#### Exercise directions:
Rewrite the lines below as a numbered list, skipping any blank lines and leaving out the pictures.

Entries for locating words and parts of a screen
+ + + + +
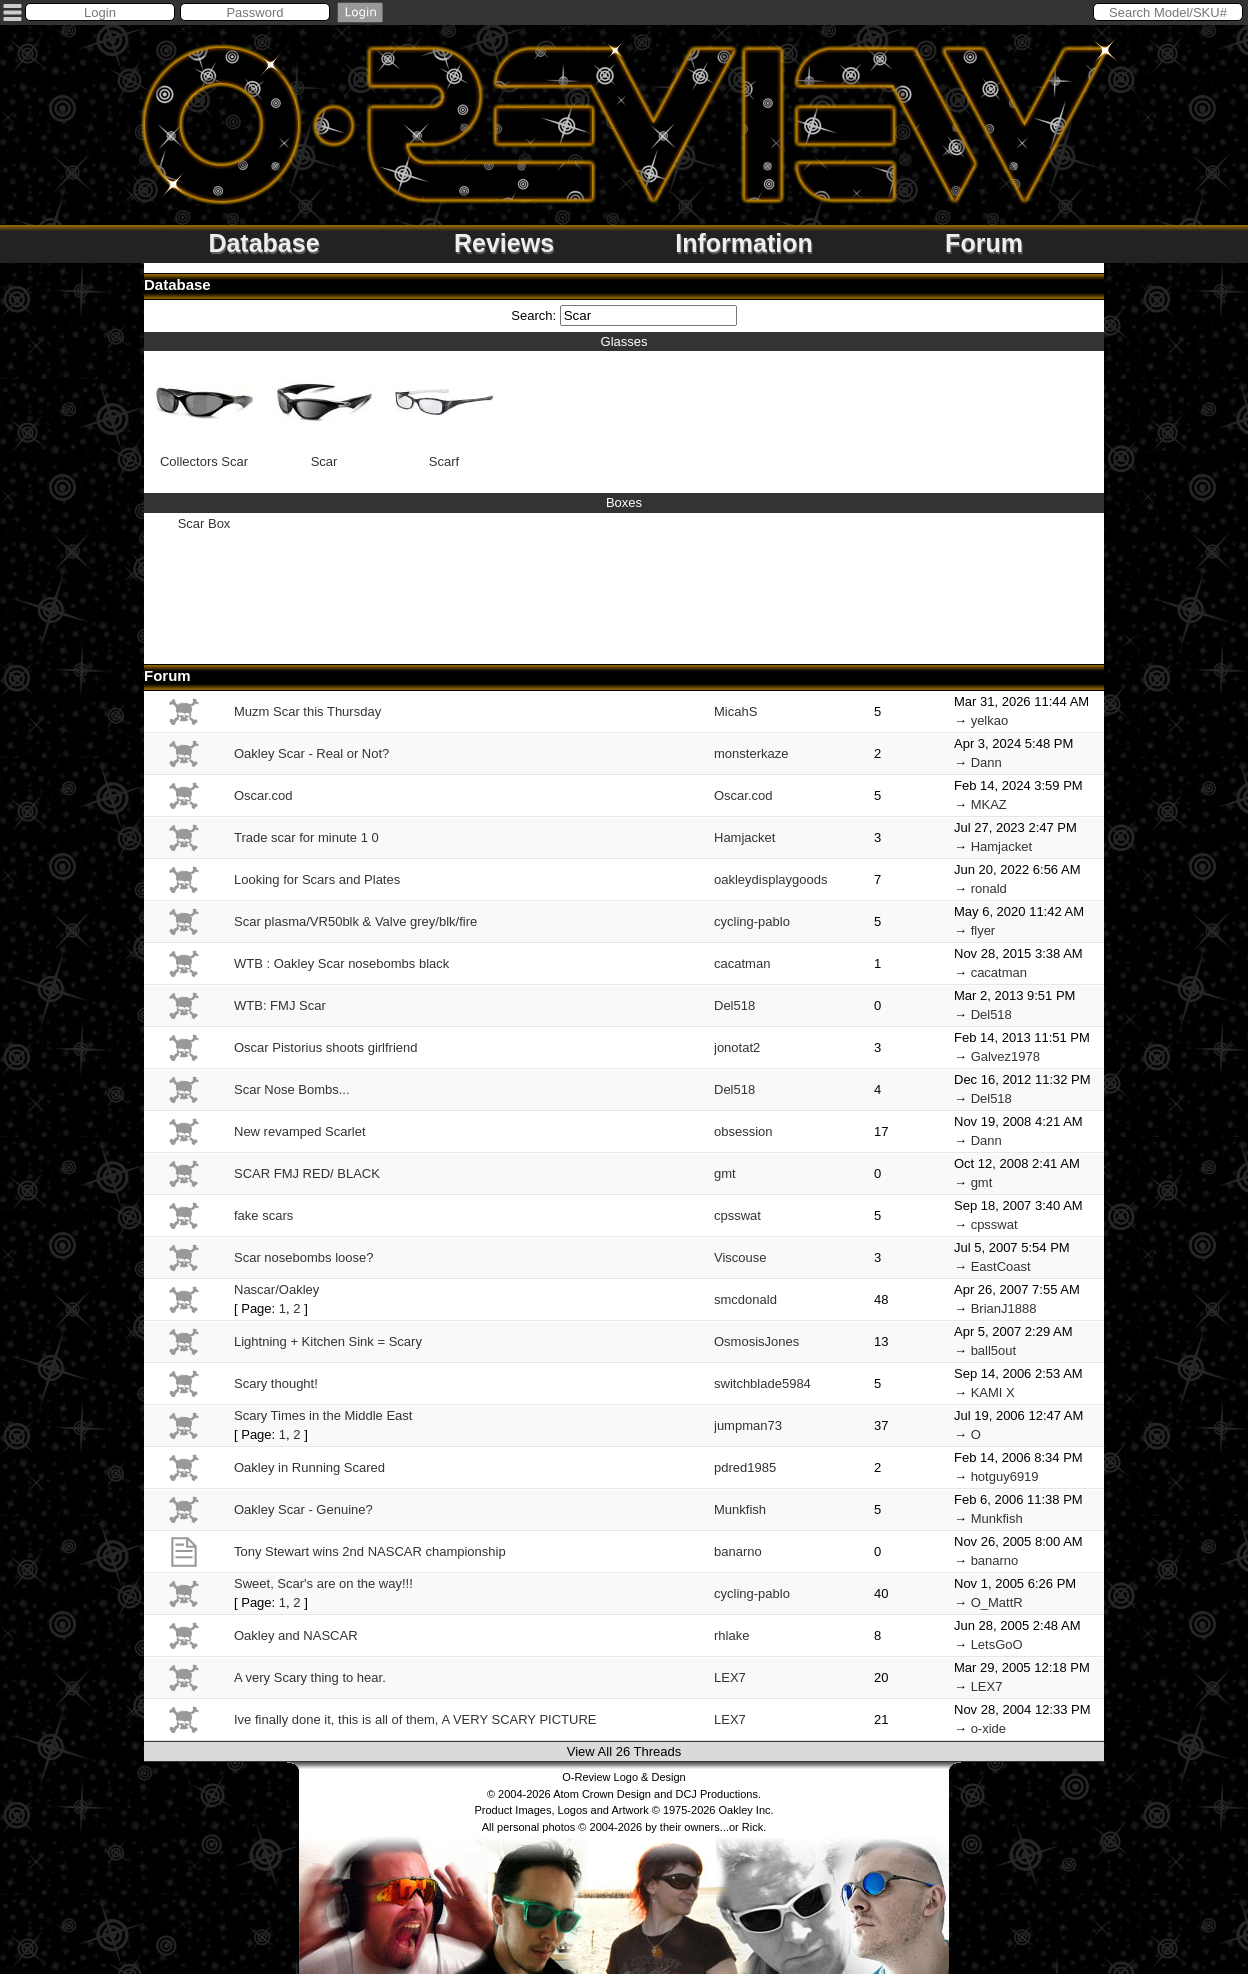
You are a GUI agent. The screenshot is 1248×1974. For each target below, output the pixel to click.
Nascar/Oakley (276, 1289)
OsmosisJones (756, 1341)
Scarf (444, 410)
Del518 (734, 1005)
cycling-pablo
+ + + + +
#### Task result:
1. You are a GUI agent. The screenshot is 1248×1974. For each target below, output the pixel to click.
2. Nascar/Oakley (276, 1289)
3. OsmosisJones (756, 1341)
4. Scarf (444, 410)
5. Del518 (734, 1005)
6. cycling-pablo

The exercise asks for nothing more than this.